Our Milky Way smashed into its neighbouring Andromeda galaxy around 10 billion years ago, European astronomers suggest.
Previous studies have suggested that our galaxy is set to crash into Andromeda in 3-4 billion years, and that this will be the first time such a collision has taken place.
However, now a European team of astronomers led by Hongsheng Zhao of the University of St Andrews propose that the two star systems collided some 10 billion years ago and that our understanding of gravity is fundamentally wrong.
This would neatly explain the observed structure of the two galaxies and their satellites, something that has been difficult to account for until now, researchers said.
The Milky Way, made up of about 200 billion stars, is part of a group of galaxies called the Local Group. Astrophysicists often theorise that most of the mass of the Local Group is invisible, made of so-called dark matter.
Zhao and his team argue that at present the only way to successfully predict the total gravitational pull of any galaxy or small galaxy group, before measuring the motion of stars and gas in it, is to make use of a model first proposed by Professor Mordehai Milgrom of the Weizmann Institute in Israel in 1983.
This modified gravity theory (Modified Newtonian Dynamics or MOND) describes how gravity behaves differently on the largest scales, diverging from the predictions made by Newton and Einstein, researchers said.
Zhao and his colleagues have for the first time used this theory to calculate the motion of Local Group galaxies. Their work suggests that the Milky Way and Andromeda galaxies had a close encounter about 10 billion years ago.
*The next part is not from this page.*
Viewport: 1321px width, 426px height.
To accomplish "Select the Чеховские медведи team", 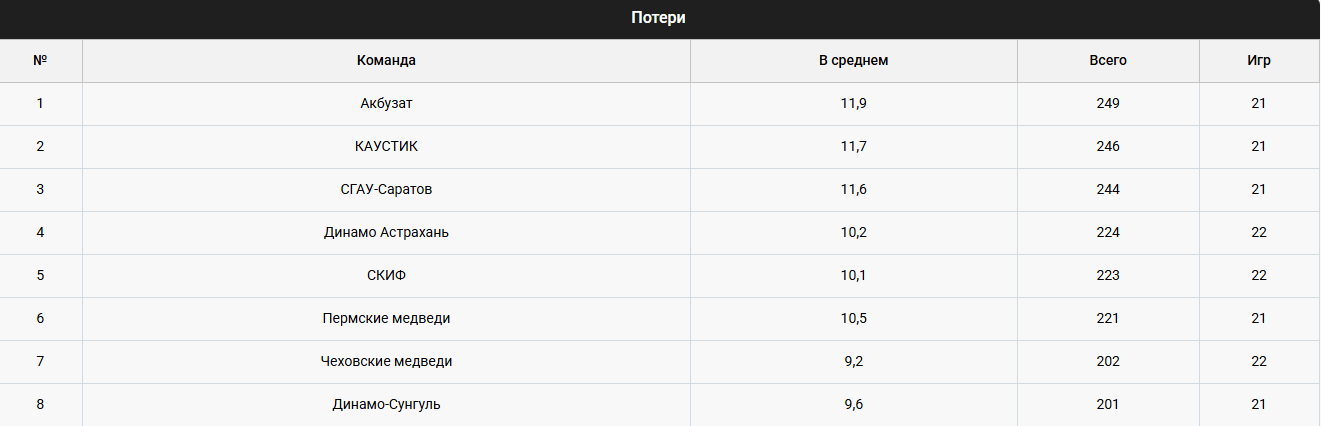I will (386, 361).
If gravity conforms to the conventional model on the largest scales then taking into account the supposed additional pull of dark matter, the two galaxies would have merged.
“Dark matter would work like honey: in a close encounter, the Milky Way and Andromeda would get stuck together, figuratively speaking,” said team member Pavel Kroupa from Bonn University.
“But if Milgrom’s theory is right, then there are no dark particles and the two large galaxies could have simply passed each other thereby drawing matter from each other into long thin tidal arms,” said Dr Benoit Famaey from Observatoire Astronomique de Strasbourg.
“New little galaxies would then form in these arms, a process often observed in the present-day universe,” added team member Fabian Lueghausen, also from Bonn.
“The only way to explain how the two galaxies could come close to each other without merging is if dark matter isn’t there. Observational evidence for a past close encounter would then strongly support the Milgromian theory of gravity,” Zhao said.